In sheep, the placenta is classified as syndesmochorial type, in which maternal and fetal tissues remain closely contact while remaining histologically distinct. Maternal–fetal exchange of nutrients and metabolic products takes place through placentomes, which form when fetal chorionic villi interlock with the crypts of the maternal caruncular epithelium, generating highly specialized zones that support placental function. In sheep, the fetal component of the placenta arises from the fusion of the chorion with the vascular allantois, producing a chorioallantoic membrane that enlarges its functional surface area through villous projections grouped into cotyledons. Each cotyledon associates with a corresponding maternal caruncle to form a placentome. According to literature knowledge, placentomes exhibit a marked variation in sheep, typically numbering 20 to 70 per fetus and ranging in size from less than 10 mm in early gestation to over 50 mm in late pregnancy. According to literature knowledge, placentomes exhibit a marked variation in sheep, typically numbering 20 to 70 per fetus and ranging in size from less than 10 mm in early gestation to over 50 mm in late pregnancy, with smaller placentomes generally located toward the distal ends of the uterine horns and larger ones positioned closer to the bifurcation region (4–6).

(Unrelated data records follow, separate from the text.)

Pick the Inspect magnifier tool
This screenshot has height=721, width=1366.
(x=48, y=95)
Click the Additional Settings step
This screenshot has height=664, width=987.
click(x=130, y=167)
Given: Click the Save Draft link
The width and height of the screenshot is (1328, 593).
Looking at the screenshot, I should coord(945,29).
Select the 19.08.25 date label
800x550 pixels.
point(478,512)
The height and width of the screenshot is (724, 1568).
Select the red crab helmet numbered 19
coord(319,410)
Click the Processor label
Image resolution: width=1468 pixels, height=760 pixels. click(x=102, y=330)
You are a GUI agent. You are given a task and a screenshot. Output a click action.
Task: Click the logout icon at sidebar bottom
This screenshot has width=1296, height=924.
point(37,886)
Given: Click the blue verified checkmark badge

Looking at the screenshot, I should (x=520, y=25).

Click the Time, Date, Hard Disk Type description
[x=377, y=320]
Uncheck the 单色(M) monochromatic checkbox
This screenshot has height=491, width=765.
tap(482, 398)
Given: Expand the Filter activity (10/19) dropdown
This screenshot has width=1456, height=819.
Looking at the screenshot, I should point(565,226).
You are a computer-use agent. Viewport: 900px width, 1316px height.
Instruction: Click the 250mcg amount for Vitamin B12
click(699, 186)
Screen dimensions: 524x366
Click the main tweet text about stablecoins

Evaluating fetal growth and developmental progression relies largely on ultrasonographic biometry, which includes measurements of both fetal structures and the placental unit (7). In this context, placentome measurements have been widely investigated as a practical indicator of gestational progression due to their measurable and physiologically regulated growth pattern (7–12). Although studies report some variation in the gestational profile of placentome size, the overall pattern indicates that placentomes enlarge progressively from early gestation to mid-pregnancy, followed by a phase of minimal change (7, 12) or a reduction as parturition approaches (9–11). Taken together, these findings highlight placentome measurement as a valuable component of gestational monitoring in sheep, particularly during early and mid-pregnancy.
Ovine placental lactogen (oPL) is a major placenta-derived hormone produced by chorionic binucleate cells and represents one of the key ruminant members of the growth hormone/prolactin gene family. Although structurally more similar to prolactin than to growth hormone, oPL displays distinct endocrine characteristics and enters the maternal circulation as binucleate cells migrate and fuse with the fetomaternal syncytium (13). Its gene is located in close association with the prolactin gene in sheep, and the hormone itself is a nonglycosylated 23-kDa polypeptide composed of 198 amino acids, secreted into both maternal and fetal circulations as trophoblast development progresses (14).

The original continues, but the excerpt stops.